About "mature discussion", thanks for finally sharing what CPU was the one that gave you problems. The next release of PROFILE (which will be released as machine code, thus compatible with all assemblers, MASM included) will be extremely careful also to cache trace and other possible problems related with Windows and what not.

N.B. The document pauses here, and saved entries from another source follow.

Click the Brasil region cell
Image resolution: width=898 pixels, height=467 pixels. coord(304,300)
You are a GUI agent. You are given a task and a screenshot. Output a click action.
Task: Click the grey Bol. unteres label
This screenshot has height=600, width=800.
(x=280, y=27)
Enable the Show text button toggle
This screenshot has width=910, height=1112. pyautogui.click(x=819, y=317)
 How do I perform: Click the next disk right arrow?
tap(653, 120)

I'm writing the next release of PROFILE in a "be paranoid" way, so to cover all the unprobable and inimaginable causes of problems, and to ensure MASM compatibility as well.

I will document the advances when I post the new routine, hoping the documentation will be read this time. ;)

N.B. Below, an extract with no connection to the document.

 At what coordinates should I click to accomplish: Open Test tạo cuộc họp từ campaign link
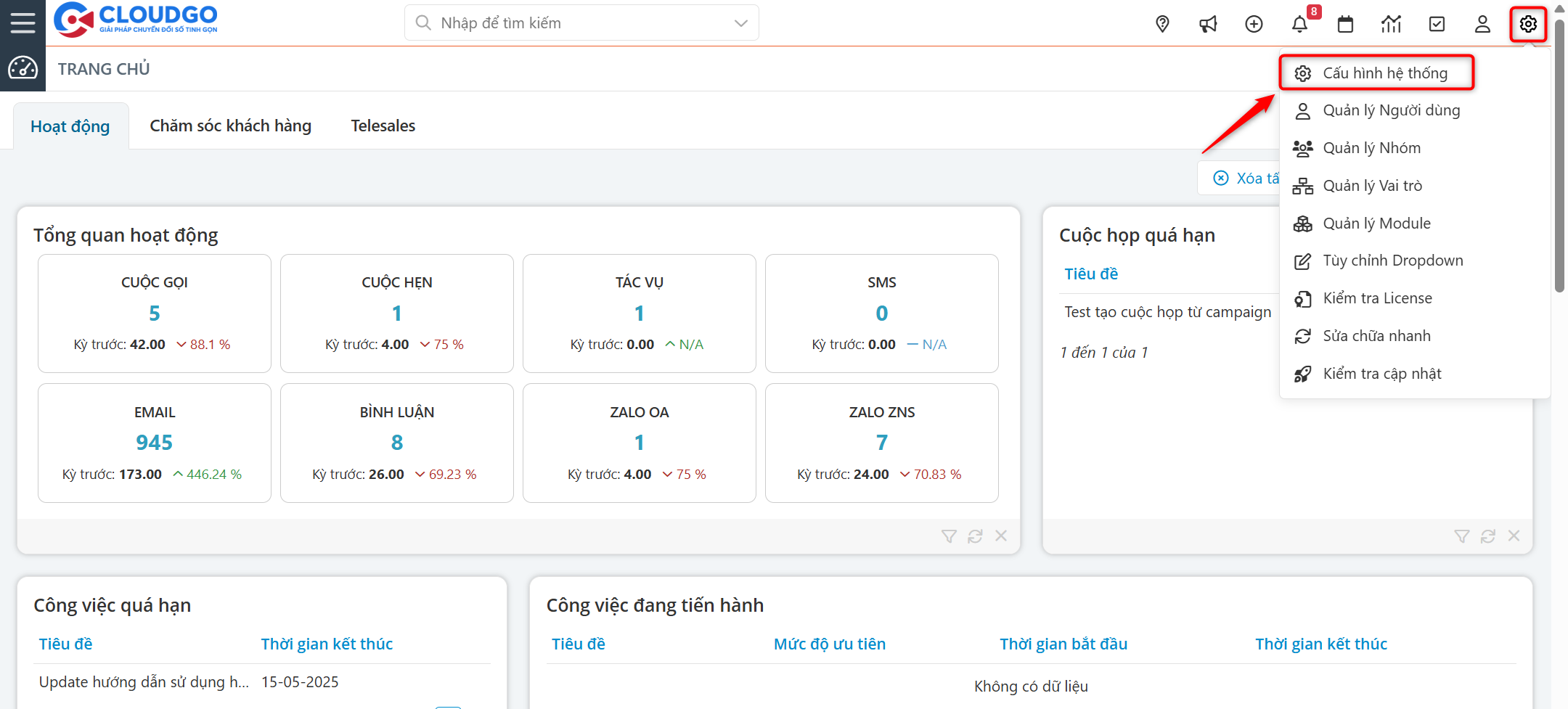(x=1167, y=312)
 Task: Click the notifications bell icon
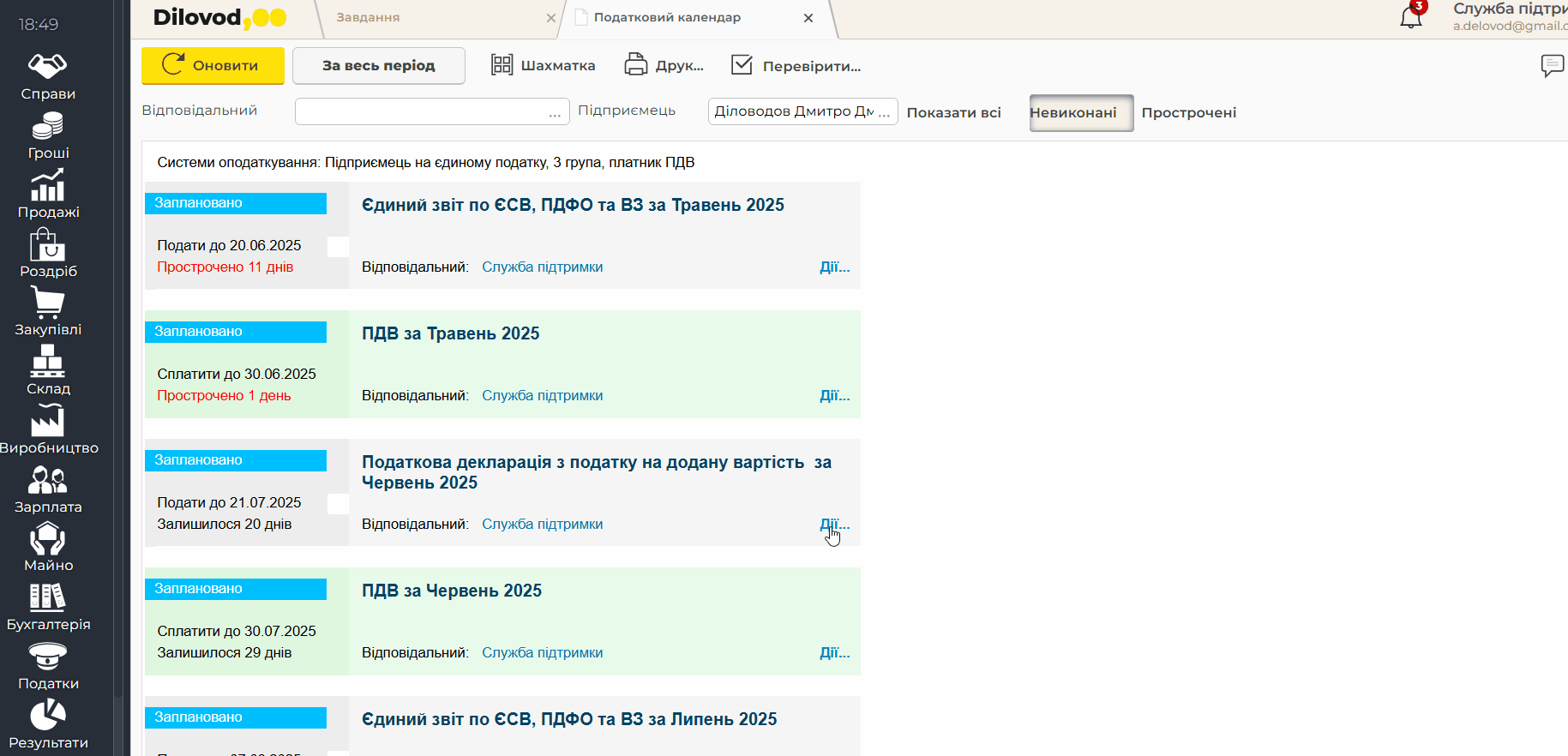(1410, 17)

Then please write a MASM sample application and report any inconvenience on the CPU's you have access to, eventually reporting the brand/model, etc..

And please don't take this as personal.. I got heated only since the 4th time I repeated the same things on. Try to see it from the other point of view as well, I have nothing against you, never had, and don't want to have. I want to help but I don't want to waste my time.. simple as that.

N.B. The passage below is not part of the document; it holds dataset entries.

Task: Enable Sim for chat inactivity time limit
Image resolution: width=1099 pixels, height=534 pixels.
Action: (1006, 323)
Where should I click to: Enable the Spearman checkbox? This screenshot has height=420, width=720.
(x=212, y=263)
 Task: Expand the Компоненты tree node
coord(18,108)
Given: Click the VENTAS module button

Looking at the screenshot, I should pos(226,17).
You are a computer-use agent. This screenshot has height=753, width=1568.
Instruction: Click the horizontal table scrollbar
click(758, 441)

ALL: Do you know of a single CPU where if CPUID reports the presence of CMOV one can NOT assume anyway the presence of SFENCE? The next release of PROFILE will do sfence (to improve consistency on some memory intensive routines), and I need a reliable way to detect its presence (should be on all CPU's that execute out of order, which should all also support CMOV. Do you know of any exception?).
Posted on 2002-08-14 08:07:52 by Maverick
Hi Maverick

Althoug not clearly stated the request was targeted to masm users that might had a solution. I don't know why you selected to assume that I had not read your instructions or not fully understood the importance of alignment (after reading it).

KetilO
Posted on 2002-08-14 08:35:12 by KetilO
Hi KetilO,

The problem is wider than that.

For example, on the K7 a stall will happen if:



OR EAX,12
CMP EAX,128

<edit: the above alone will not produce the stall, so I better show a full test as well:>

CMP ECX,'g'-'0'
JAE .exit
MOV EAX,$12345678
CMP ECX,128 ; try 32 instead.. and the stall arises (10 cycles of stall!)
CMOVC EAX,EBX
BT EAX,ECX
JNC .exit


Simply because the former instruction immediate operand can be codified as byte size, while the latter not. Weird, ain't it. This kind of unknown_by_the_most stall instead won't happen on Intel CPU's, AFAIK.

Many assemblers won't let you have control over the (short vs long) form of the instruction that will be produced, while others will, and e.g. FAsm will by default find/use the shortest possible form, but will let you specify what you prefer, in case.

PROFILE is extremely tricky in this regard.. if an instruction is assembled a bit different than I thought, the results may be much different. These things aren't obvious, by any means. That's why I insisted on the importance of not assuming anything (about alignment or anything else), although any small difference may seem to not change anything (while indeed it may do).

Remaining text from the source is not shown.